> [Your goal]: Only the lines from the one containing "Histoire (1097, 641)" through the end of the entries should be repeated, exactly as they appear, first and last included.

> [Material for the task]:
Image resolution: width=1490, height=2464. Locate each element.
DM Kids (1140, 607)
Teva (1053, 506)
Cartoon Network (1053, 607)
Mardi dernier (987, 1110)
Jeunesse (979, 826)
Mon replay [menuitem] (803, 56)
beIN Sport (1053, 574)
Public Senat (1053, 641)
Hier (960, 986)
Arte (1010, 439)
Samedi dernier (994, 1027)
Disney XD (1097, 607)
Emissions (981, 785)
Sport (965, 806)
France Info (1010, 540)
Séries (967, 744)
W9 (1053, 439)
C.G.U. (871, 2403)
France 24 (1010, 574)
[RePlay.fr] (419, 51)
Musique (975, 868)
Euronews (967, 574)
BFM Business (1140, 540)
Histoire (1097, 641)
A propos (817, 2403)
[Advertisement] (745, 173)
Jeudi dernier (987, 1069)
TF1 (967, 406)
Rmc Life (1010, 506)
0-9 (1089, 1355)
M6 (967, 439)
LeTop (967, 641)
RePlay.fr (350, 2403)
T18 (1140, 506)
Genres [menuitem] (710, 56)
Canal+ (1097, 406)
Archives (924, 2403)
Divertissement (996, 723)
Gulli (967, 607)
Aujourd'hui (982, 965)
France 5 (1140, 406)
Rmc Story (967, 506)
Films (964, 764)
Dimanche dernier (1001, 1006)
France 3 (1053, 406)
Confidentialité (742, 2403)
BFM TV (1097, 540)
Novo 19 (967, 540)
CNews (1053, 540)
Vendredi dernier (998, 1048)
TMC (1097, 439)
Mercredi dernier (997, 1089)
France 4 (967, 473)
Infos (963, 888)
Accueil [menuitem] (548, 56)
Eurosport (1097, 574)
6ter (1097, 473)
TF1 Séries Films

> [Response area]:
Histoire (1097, 641)
A propos (817, 2403)
[Advertisement] (745, 173)
Jeudi dernier (987, 1069)
TF1 (967, 406)
Rmc Life (1010, 506)
0-9 (1089, 1355)
M6 (967, 439)
LeTop (967, 641)
RePlay.fr (350, 2403)
T18 (1140, 506)
Genres [menuitem] (710, 56)
Canal+ (1097, 406)
Archives (924, 2403)
Divertissement (996, 723)
Gulli (967, 607)
Aujourd'hui (982, 965)
France 5 (1140, 406)
Rmc Story (967, 506)
Films (964, 764)
Dimanche dernier (1001, 1006)
France 3 (1053, 406)
Confidentialité (742, 2403)
BFM TV (1097, 540)
Novo 19 (967, 540)
CNews (1053, 540)
Vendredi dernier (998, 1048)
TMC (1097, 439)
Mercredi dernier (997, 1089)
France 4 (967, 473)
Infos (963, 888)
Accueil [menuitem] (548, 56)
Eurosport (1097, 574)
6ter (1097, 473)
TF1 Séries Films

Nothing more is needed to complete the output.